I would probably be mad too. Here are my reasons and they might not be yours,
First it's not super masculine, and while i might not be the best at remembering stuff like that sometimes i feel that as the wife it's my job and he makes me look bad when he does stuff like that. And if his side of the family aren't that warm and welcoming to you, why should anyone -either you or him- go out of our way to remember them. Doubley so if it's the man doing it, meaning not only has your nuclear family gone out of the way to send a card, there is a doube effort there because it was your husband that did it. stereo typical yeah, so sue me, stereo types exist for a reason and in my world stuff like this that my husband does makes me mad. For me it's him baking pies to take to thanksgiving when both the families we eat dinner with are known for their excellent desserts so why does he insist on making pies from scratch that aren't as good as the pies the cooks have already made??? see dumb, but i guess that is his love language.
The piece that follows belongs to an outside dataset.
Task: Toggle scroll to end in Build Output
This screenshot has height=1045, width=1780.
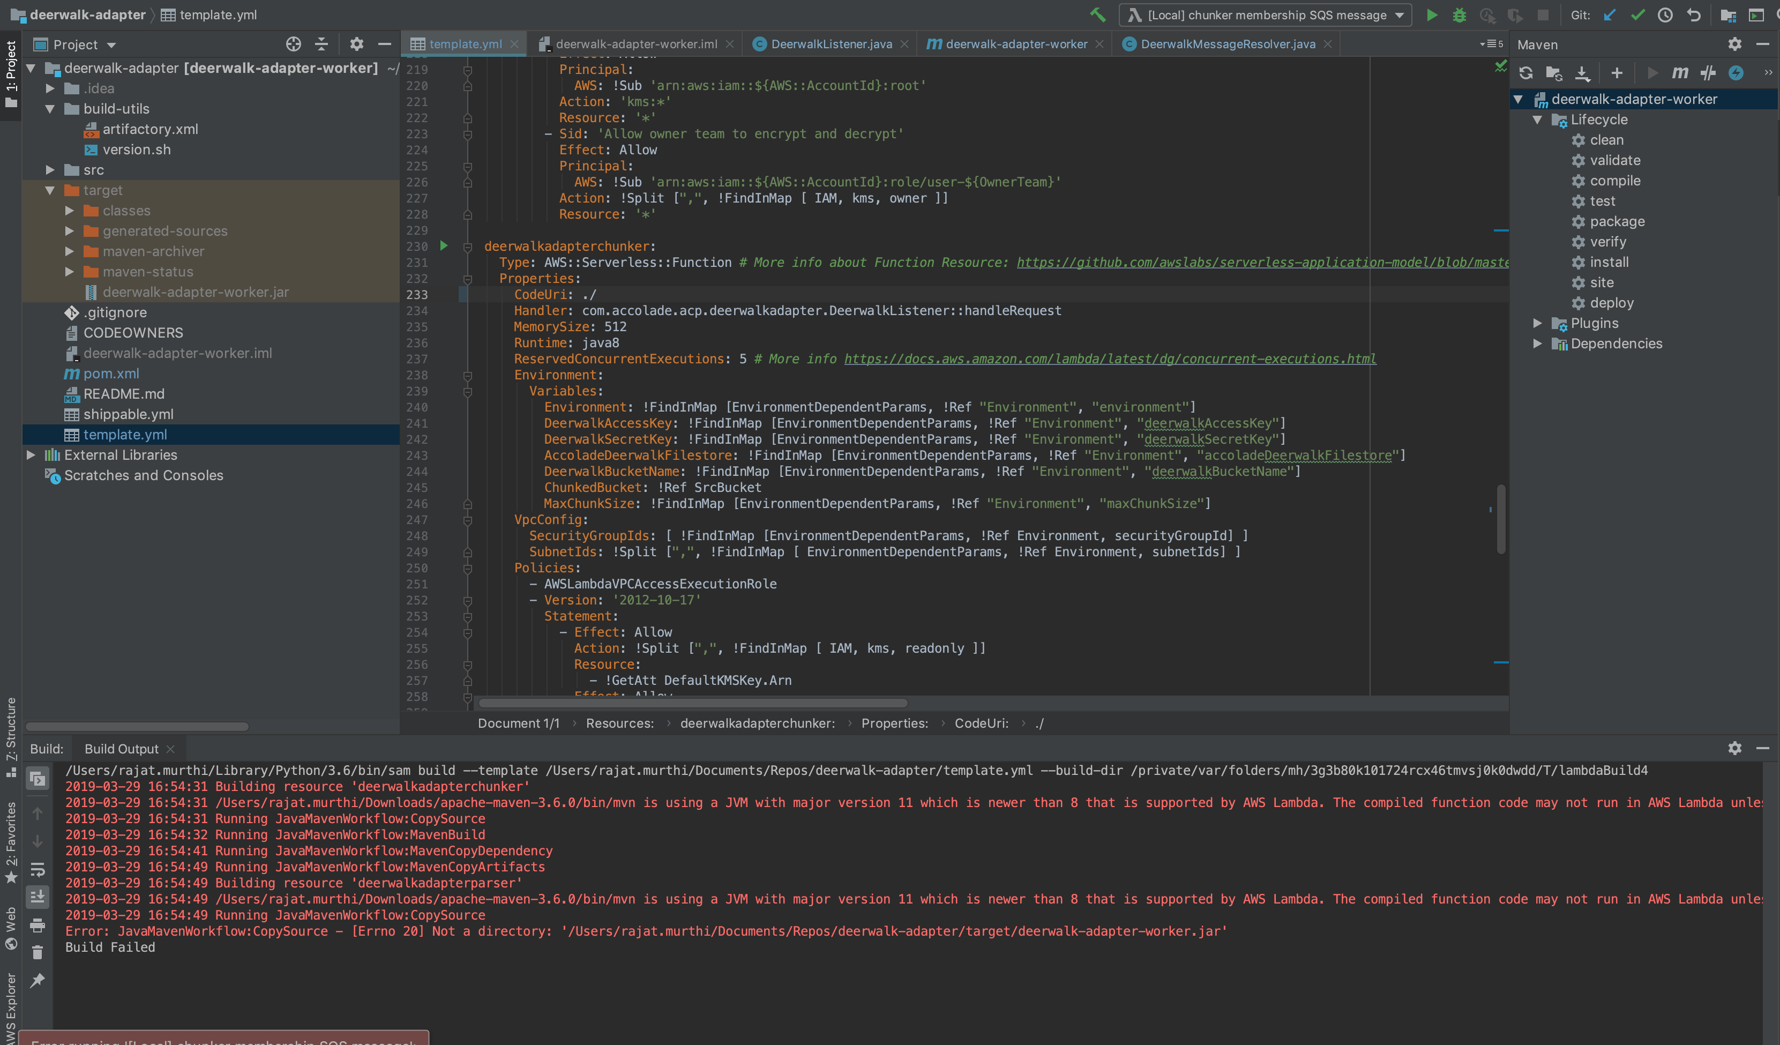Action: 37,897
and like another poster said, maybe some how he is getting something back from them even if it's a feeling of superiority that he remember and made the effort. some times there is a part of you that needs to do stuff like this even though another part knows you'll be disappointed that they don't rave over the bday cake or the pumpkin pie. Personally i also find it a little embarrassing to see my husband try so hard and not be appreciated.
Maybe i need to be the one telling him good job?
I do see your side of this, atleast from my own experiences. I guess though in the scheme of things is it really worth getting mad about??, Is there really anything you can do to get him to stop or to get them to say thank you?
Hugs and Happy Birthday to you!
My husband is the same way. I think you should appreciate him and not be pissy and mad at him. And WHY would his family send YOU a birthday card or anything else when it appears you don't send them anything? And in the big picture, who cares??? 10 year olds act like this, not grown women with families. Appreciate your husband for showing love in ways that a lot of people don't, and be thankful that he's setting a good example to your kids. Don't worry about his or anyone else's motives, just do what you can to make yourself and your family happy. Nothing else really matters. Good luck.
If he doesn't look for repayment, then maybe he is one of the few people that do for others just for the sake of doing. My husband is kind of like that. He doesn't remember birthdays like that, but he will buy lunch for people or generally go out of his way for people. Often times he doesn't get anything in return, but he likes to help. He had a rough childhood, single mom that worked unbelievable hours and still struggled. So he hates to see people without. Maybe your husband does it for similar reasons. I think you should look at the deed he does, and not the return. Sounds like he's a unappreciated good guy, and as long as you appreciate him then that's all he needs.